エクセター大学の統計学者ジャック・ボウデン教授はこの分析について「用量反応関係(dose-response relationship)」が確認された点を評価しています。
つまり、配給制下で過ごした期間(砂糖が制限された期間)が長いほど、糖尿病や高血圧などのリスクが減少するという傾向に一定の信頼性があると言えます。
また、カリフォルニア大学ロサンゼルス校(UCLA)の内分泌学者タナズ・モイン教授も、今回の自然実験の分析がもたらす意義について指摘しています。
自然実験とは、研究者が意図的に被験者を集めたり、条件を操作したりするのではなく、実社会に生じた現象の原因と結果を観察することです。
因果関係を考察したり、ある条件の有無が結果にどのように影響するかを比較したりする際に有効とされる実験でもあります。
今回の研究は、国の政策を決める際の動機付けとして利用可能と考えられています。
砂糖に対する課税、食品成分の表示義務の強化、甘いものに関する啓発活動などが、母子をはじめとする国民の健康を改善し、将来の慢性疾患の予防などに繋げることも期待できます。
グラクナー教授は、現代の食生活環境では推奨ガイドライン内に留まることが難しく、特に乳幼児期からの摂取量を制限するのは容易ではないと述べています。
そのため、育児環境の制約を考慮しつつ、社会全体で食生活を改善する方向に政策を進める必要性を強調しています。
糖尿病や生活習慣病のリスクには砂糖が大きな影響を及ぼすことが広く知られていますが、国全体が食事の制限を受け、その後急激に変化した結果として、糖尿病や高血圧がどのように影響されるかを明確に示すデータは非常に貴重です。
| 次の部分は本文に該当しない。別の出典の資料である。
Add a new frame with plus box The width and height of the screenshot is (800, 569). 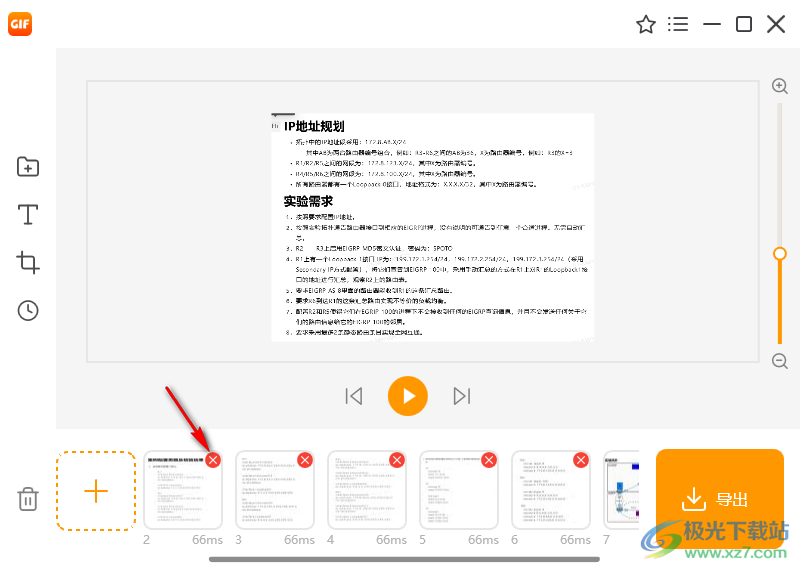[x=95, y=491]
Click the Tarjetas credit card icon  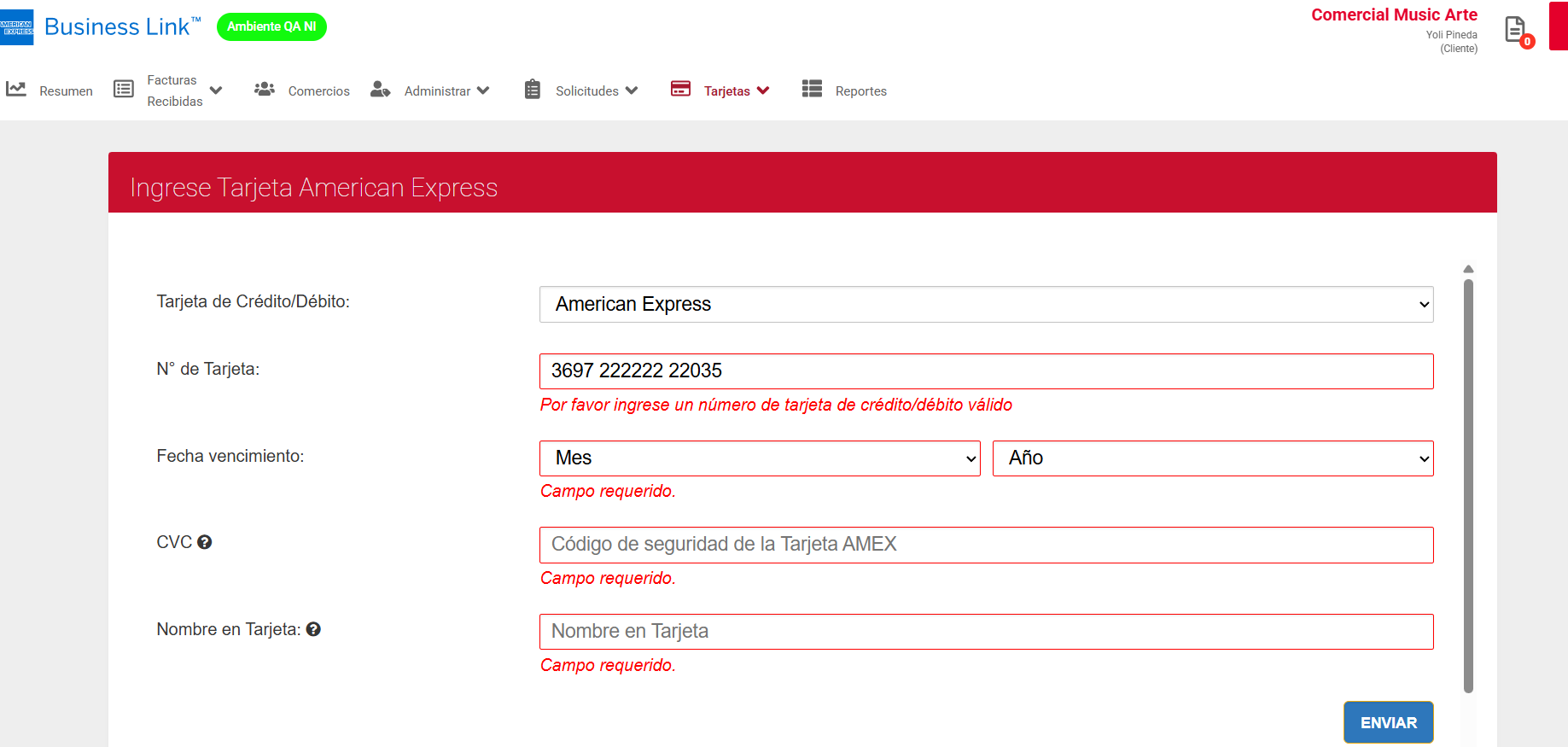[x=680, y=89]
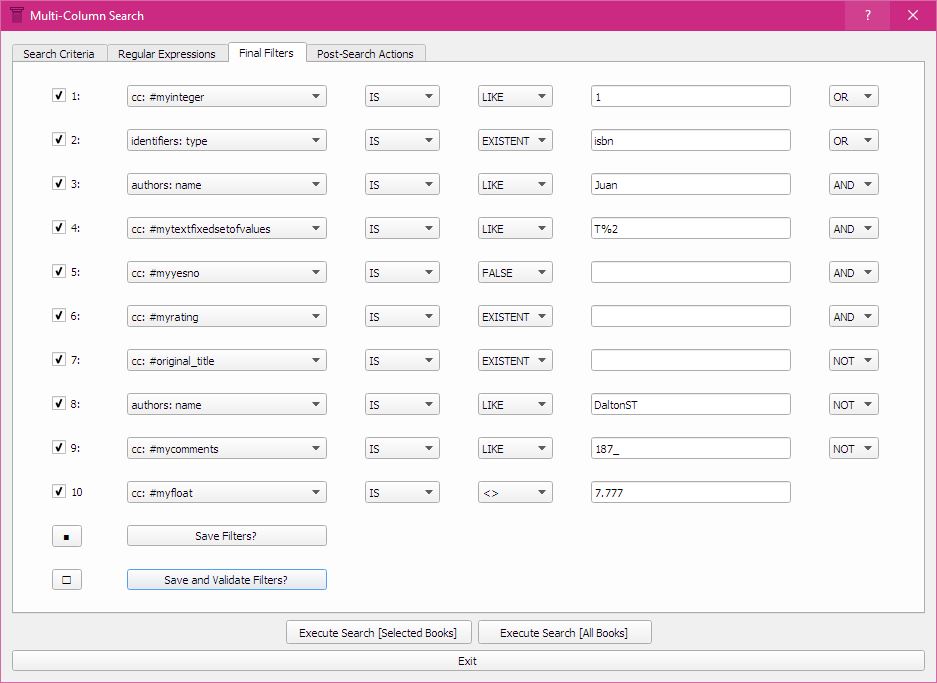Click the filled square button beside Save Filters
This screenshot has height=683, width=937.
tap(66, 536)
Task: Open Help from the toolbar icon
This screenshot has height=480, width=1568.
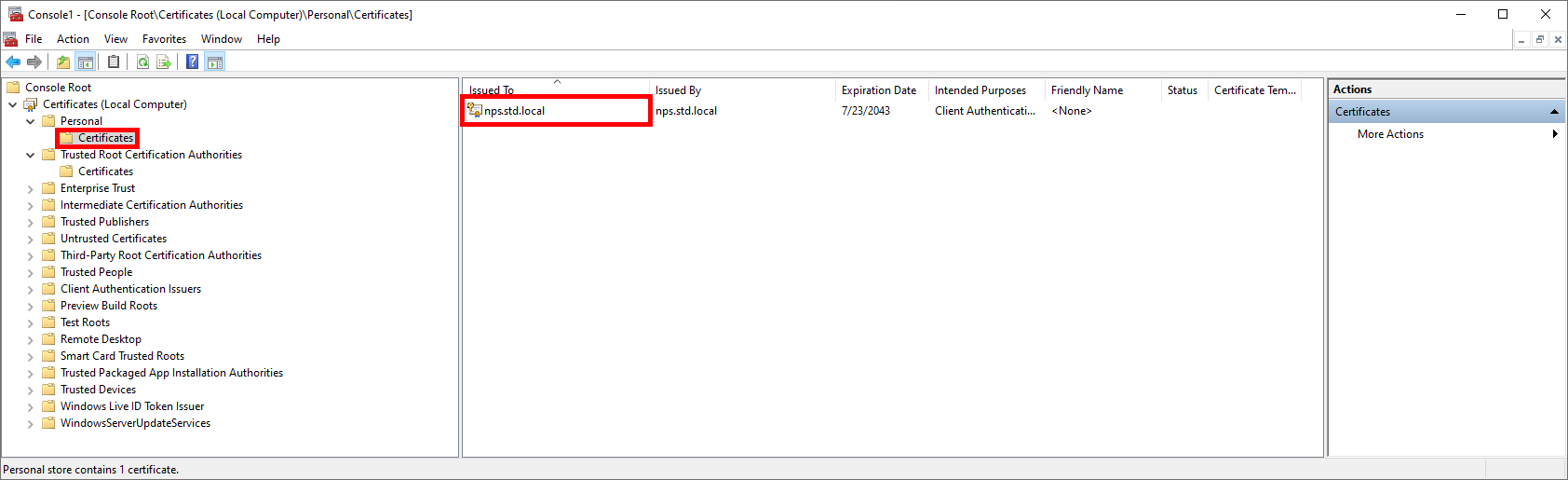Action: [192, 62]
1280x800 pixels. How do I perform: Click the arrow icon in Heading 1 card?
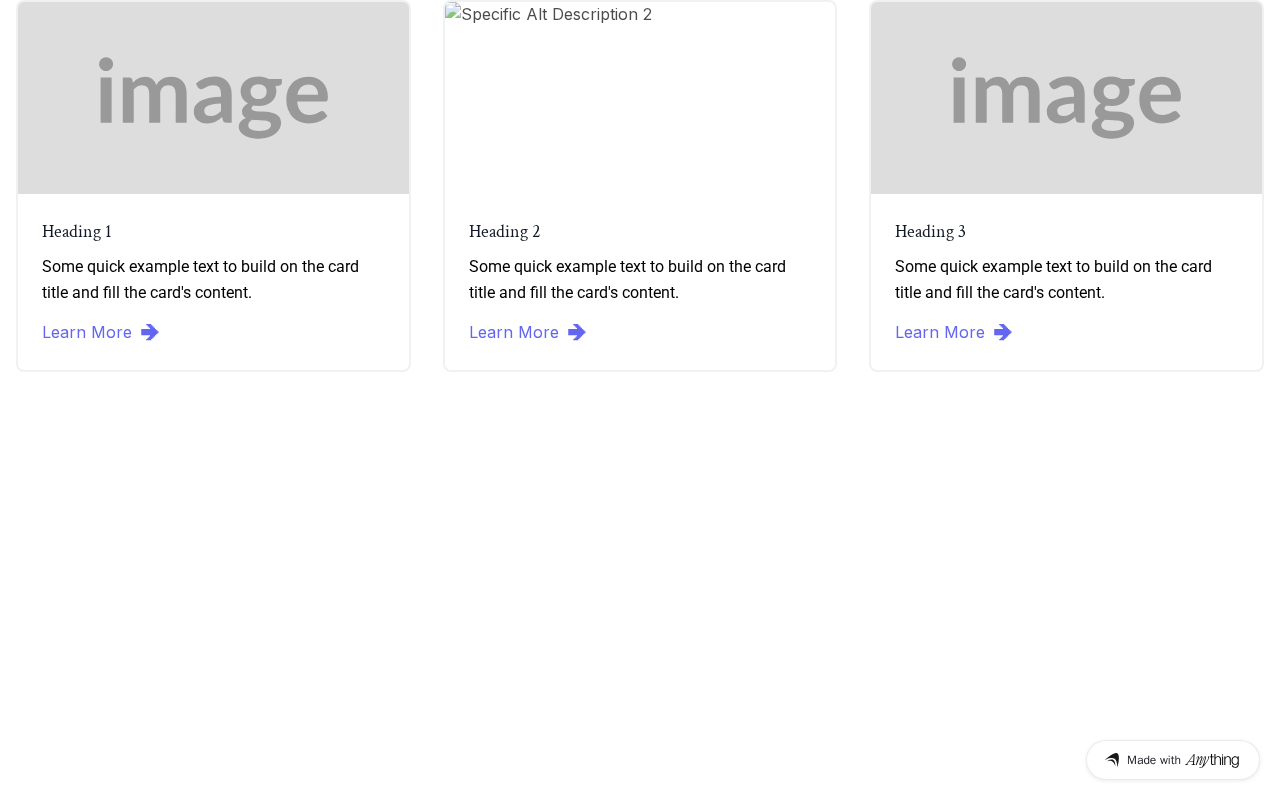[x=150, y=332]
公衆衛生当局は、妊娠から生後2年(約1000日)の期間を「発達の重要な時期」として、乳幼児へ砂糖摂取を避けるよう推奨しています。
この期間は、乳幼児の身体的・神経的な発達において決定的な役割を果たすとされ、余分な砂糖が健康に悪影響を及ぼす可能性が指摘されているからです。
しかし、現代では多くの国で砂糖を含む甘味食品が広く普及しており、妊娠中の人や乳幼児が過剰な砂糖にさらされることが増えています。
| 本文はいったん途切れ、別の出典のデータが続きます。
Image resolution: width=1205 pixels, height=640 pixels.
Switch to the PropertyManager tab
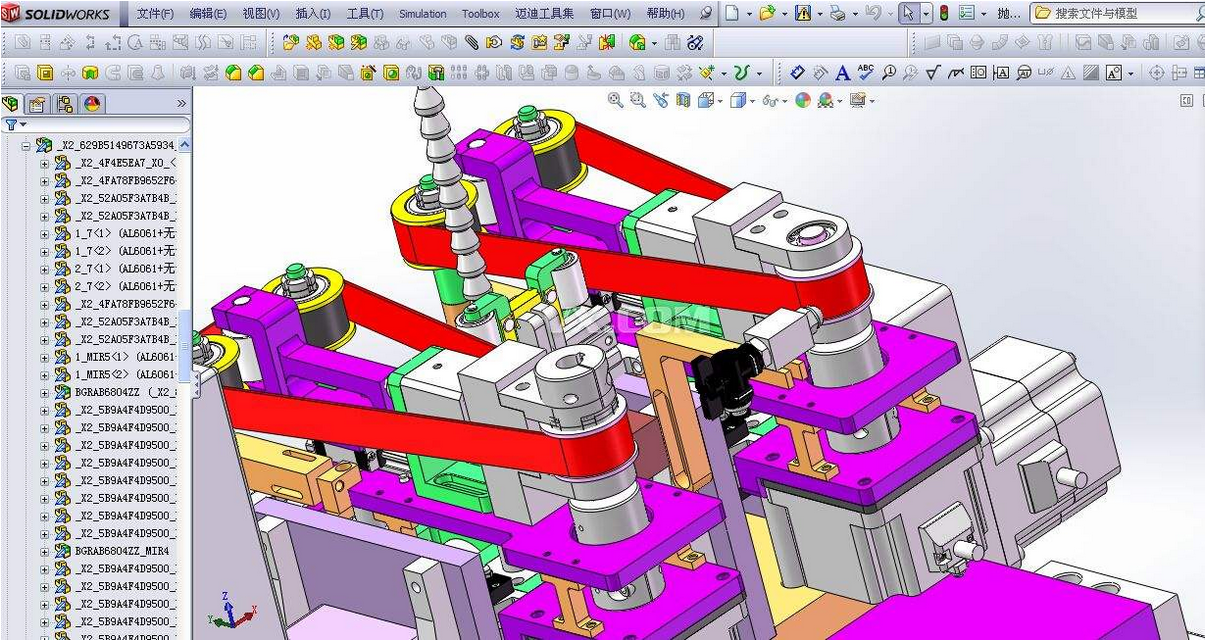(x=37, y=103)
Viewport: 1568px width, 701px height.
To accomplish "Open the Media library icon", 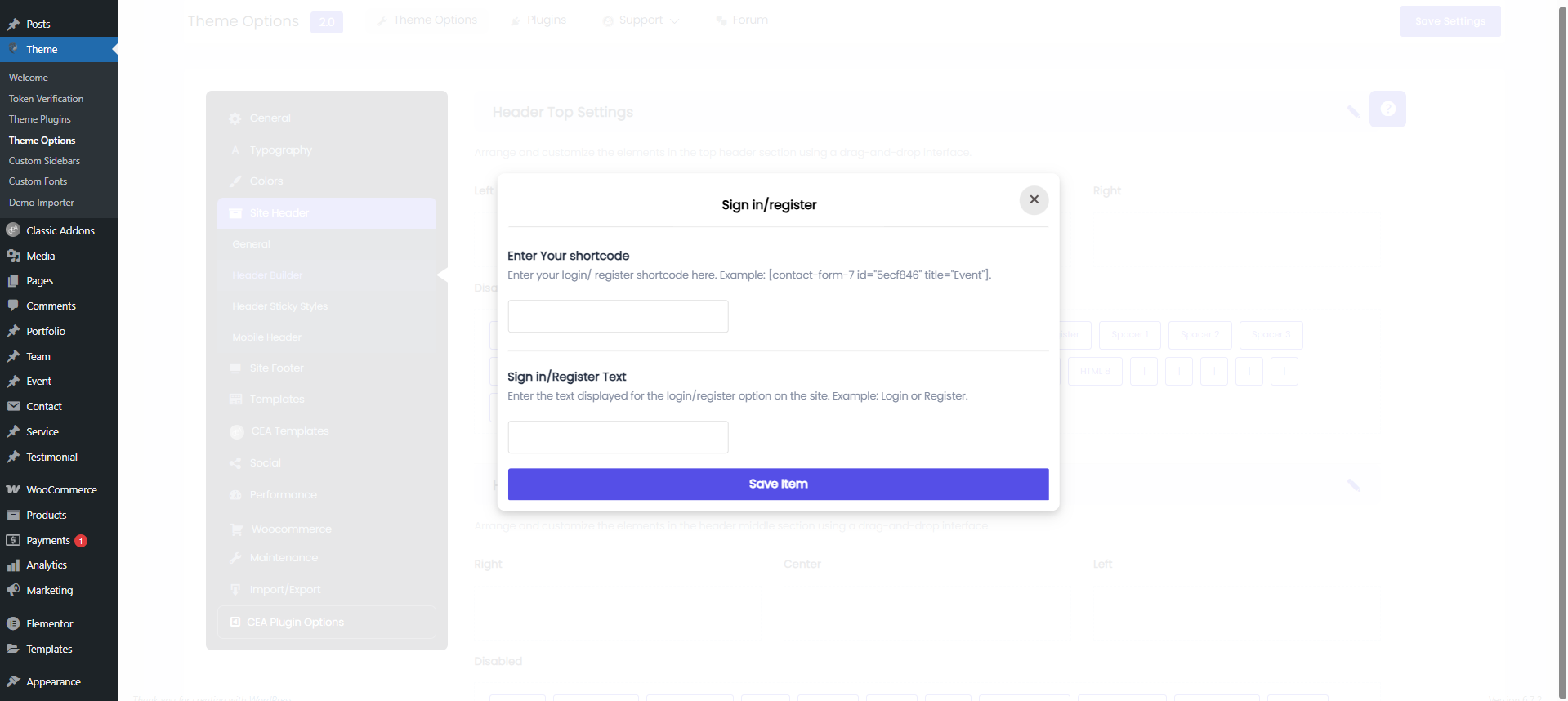I will 13,256.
たとえば、米国では、妊婦が1日に80グラム以上の砂糖を摂取することが一般的であり、これは成人の推奨量(1日あたり25グラム~30グラム)の約3倍にあたります。
また、米国の乳幼児や幼児の80%以上が日常的に添加糖を含む食品を口にしているというデータもあるため、砂糖への依存を低下させるためには大規模な変革が必要であることも考慮する必要がありそうです。